IHC with glutaraldehyde-fixed tissue. - (Mar/06/2015 )
I'm exploring the possibility of performing fluorescent immunohistochemistry on paraffin embedded tissue. My problem is that the tissue was fixed with 2% glutaraldehyde/0.1M cacodylate. Based on my early readings, I get the impression that IHC is very difficult/impossible with glutaraldehyde fixed tissue, as the fixative denatures antigens irreversibly.
Does anybody have any experience with this, and if so could you offer me some guidance? Thanks.
Many fixatives denature antigens irreversibly - mostly through cross-linking. Have you tried any antigen retrieval methods?

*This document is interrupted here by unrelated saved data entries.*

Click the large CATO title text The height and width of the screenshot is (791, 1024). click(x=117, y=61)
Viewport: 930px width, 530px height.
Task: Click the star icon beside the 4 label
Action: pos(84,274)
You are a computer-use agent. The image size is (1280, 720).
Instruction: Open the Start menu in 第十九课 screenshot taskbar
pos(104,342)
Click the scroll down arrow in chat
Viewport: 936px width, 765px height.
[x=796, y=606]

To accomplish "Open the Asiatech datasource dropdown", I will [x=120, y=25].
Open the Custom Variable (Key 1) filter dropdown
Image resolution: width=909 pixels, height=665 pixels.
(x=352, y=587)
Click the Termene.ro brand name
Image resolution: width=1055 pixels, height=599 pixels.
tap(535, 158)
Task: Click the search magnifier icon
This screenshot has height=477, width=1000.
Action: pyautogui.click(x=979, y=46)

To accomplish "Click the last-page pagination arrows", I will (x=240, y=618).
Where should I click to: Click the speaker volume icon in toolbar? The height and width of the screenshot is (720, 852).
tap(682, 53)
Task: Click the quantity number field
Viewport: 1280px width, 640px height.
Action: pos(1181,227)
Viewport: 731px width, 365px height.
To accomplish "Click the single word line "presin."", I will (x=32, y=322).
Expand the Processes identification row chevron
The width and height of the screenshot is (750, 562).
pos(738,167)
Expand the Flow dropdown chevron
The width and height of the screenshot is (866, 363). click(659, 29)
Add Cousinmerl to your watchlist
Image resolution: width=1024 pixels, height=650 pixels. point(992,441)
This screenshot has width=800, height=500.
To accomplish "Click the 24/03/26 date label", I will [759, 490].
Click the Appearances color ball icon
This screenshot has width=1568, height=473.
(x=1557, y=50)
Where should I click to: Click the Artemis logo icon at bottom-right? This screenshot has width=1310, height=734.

Thanks for your reply. I haven't tried anything yet. I'm still in the exploratory phase, but I knew some retrieval method would be necessary. Is there a method/protocol you'd recommend?
No methods in particular off the top of my head. However, basically they boil down to three types - heat (usually heating to a defined temperature in a buffer), chemical (basically partial chemical digestion of the proteins), and enzymatic (protease based, works by partial digestion of the proteins). Which one you should use, depends on the tissue you are using, what you want to see, and the antibody you are using.
I have had good success with protease digestion in the past, but it can be very finicky to optimise as precise timing is required.